天宮照子が、芦屋彩月を愛しているという証明には、これで十分だと思うから。
●●●
「えへへ、テルさん……そういう地味っ子バージョンも味わいが深いですよぉ……」
「脱がすな、脱がすな! 人前で脱がすな、お馬鹿!」
「うおっ!? 彩月の理性が崩壊した! 一年間っていうインターバルが長すぎたんだ! いくぞ、エルシア! 照子の尊厳が保たれている内に、あの馬鹿を止めるぞ!」
「人払いの結界をしているとはいえ、屋外なのですがぁ!?」
………………まぁ、愛され過ぎて蛇足みたいなオチがついちゃうのも、それはそれで私たちらしいよね。

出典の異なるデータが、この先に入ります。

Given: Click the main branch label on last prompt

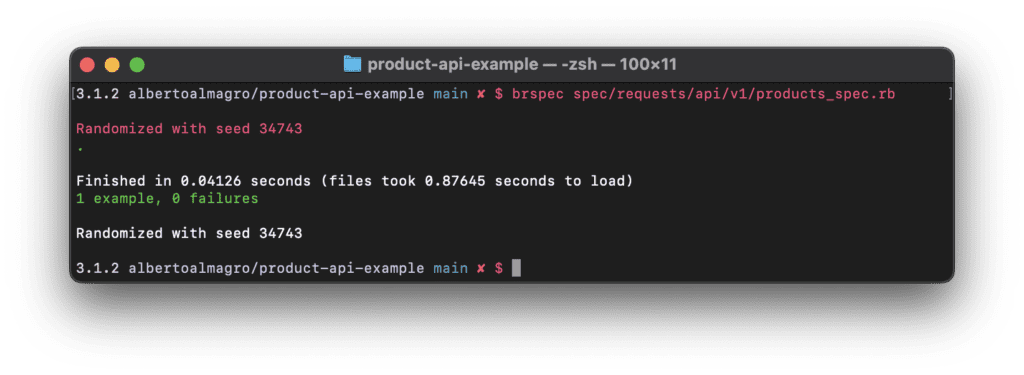Looking at the screenshot, I should click(451, 269).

これにて、破滅の運命に勝利した退魔の物語はおしまいです。
彼女たちの賑やかな日常はこれからも続くでしょうが、それはきっと、平穏で楽しい物になるでしょう。
では、長らくお付き合いいただきありがとうございました。
この物語が、少しでも貴方の糧になっているのならば幸いです。